What is needed: The first line of the entries below, the line containing "Task: Click the Shape tool icon", and every line between them should be repeated exactly, and nothing else.

(Data extracted from a collection)
"""
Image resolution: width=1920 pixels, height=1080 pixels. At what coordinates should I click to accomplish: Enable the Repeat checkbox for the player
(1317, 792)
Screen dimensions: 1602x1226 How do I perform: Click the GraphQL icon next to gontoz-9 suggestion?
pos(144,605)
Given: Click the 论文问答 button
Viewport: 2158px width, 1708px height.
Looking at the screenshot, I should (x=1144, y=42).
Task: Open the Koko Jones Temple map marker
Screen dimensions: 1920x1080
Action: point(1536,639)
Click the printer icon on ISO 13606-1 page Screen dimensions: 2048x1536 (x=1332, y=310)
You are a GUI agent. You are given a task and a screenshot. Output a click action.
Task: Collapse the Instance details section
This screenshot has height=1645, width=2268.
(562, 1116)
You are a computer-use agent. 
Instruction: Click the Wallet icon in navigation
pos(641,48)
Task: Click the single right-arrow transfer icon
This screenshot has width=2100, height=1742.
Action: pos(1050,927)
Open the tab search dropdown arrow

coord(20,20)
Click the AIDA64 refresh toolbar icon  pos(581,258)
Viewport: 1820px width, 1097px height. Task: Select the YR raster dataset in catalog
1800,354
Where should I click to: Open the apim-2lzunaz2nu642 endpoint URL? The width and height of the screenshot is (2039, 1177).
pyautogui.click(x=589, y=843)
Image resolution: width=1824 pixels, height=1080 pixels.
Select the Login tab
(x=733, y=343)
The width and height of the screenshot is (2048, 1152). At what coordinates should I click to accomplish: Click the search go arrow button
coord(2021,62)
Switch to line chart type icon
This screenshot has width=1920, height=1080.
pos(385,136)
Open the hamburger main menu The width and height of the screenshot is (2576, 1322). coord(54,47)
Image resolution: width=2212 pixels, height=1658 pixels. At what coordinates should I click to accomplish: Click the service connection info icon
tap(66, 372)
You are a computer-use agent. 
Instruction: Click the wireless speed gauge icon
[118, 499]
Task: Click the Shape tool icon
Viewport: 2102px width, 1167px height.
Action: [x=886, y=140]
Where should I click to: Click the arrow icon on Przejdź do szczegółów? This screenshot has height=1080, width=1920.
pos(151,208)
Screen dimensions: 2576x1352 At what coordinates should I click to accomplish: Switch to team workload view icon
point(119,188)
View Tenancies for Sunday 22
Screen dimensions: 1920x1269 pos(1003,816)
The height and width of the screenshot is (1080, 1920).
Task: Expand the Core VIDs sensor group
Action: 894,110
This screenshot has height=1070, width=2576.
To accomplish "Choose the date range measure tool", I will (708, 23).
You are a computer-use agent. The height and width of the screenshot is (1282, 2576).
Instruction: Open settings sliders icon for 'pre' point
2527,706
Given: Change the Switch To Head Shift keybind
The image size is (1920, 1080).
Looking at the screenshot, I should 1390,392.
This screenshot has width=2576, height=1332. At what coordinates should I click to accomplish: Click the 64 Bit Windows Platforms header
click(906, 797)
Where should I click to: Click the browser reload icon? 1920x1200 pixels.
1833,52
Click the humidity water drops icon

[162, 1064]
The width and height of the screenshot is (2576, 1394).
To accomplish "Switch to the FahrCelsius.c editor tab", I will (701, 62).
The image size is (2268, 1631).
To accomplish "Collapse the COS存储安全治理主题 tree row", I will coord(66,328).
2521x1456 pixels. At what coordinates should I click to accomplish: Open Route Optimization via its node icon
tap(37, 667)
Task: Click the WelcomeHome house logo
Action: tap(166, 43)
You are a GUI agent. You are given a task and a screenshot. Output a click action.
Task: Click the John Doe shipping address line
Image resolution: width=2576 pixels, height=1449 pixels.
"""
Output for this task:
Image resolution: width=1920 pixels, height=1080 pixels. At what coordinates should I click to accomplish: Enable the Repeat checkbox for the player
(1317, 792)
Screen dimensions: 1602x1226 How do I perform: Click the GraphQL icon next to gontoz-9 suggestion?
pos(144,605)
Given: Click the 论文问答 button
Viewport: 2158px width, 1708px height.
Looking at the screenshot, I should (x=1144, y=42).
Task: Open the Koko Jones Temple map marker
Screen dimensions: 1920x1080
Action: point(1536,639)
Click the printer icon on ISO 13606-1 page Screen dimensions: 2048x1536 (x=1332, y=310)
You are a GUI agent. You are given a task and a screenshot. Output a click action.
Task: Collapse the Instance details section
This screenshot has height=1645, width=2268.
(562, 1116)
You are a computer-use agent. 
Instruction: Click the Wallet icon in navigation
pos(641,48)
Task: Click the single right-arrow transfer icon
This screenshot has width=2100, height=1742.
Action: pos(1050,927)
Open the tab search dropdown arrow

coord(20,20)
Click the AIDA64 refresh toolbar icon  pos(581,258)
Viewport: 1820px width, 1097px height. Task: Select the YR raster dataset in catalog
1800,354
Where should I click to: Open the apim-2lzunaz2nu642 endpoint URL? The width and height of the screenshot is (2039, 1177).
pyautogui.click(x=589, y=843)
Image resolution: width=1824 pixels, height=1080 pixels.
Select the Login tab
(x=733, y=343)
The width and height of the screenshot is (2048, 1152). At what coordinates should I click to accomplish: Click the search go arrow button
coord(2021,62)
Switch to line chart type icon
This screenshot has width=1920, height=1080.
pos(385,136)
Open the hamburger main menu The width and height of the screenshot is (2576, 1322). coord(54,47)
Image resolution: width=2212 pixels, height=1658 pixels. At what coordinates should I click to accomplish: Click the service connection info icon
tap(66, 372)
You are a computer-use agent. 
Instruction: Click the wireless speed gauge icon
[118, 499]
Task: Click the Shape tool icon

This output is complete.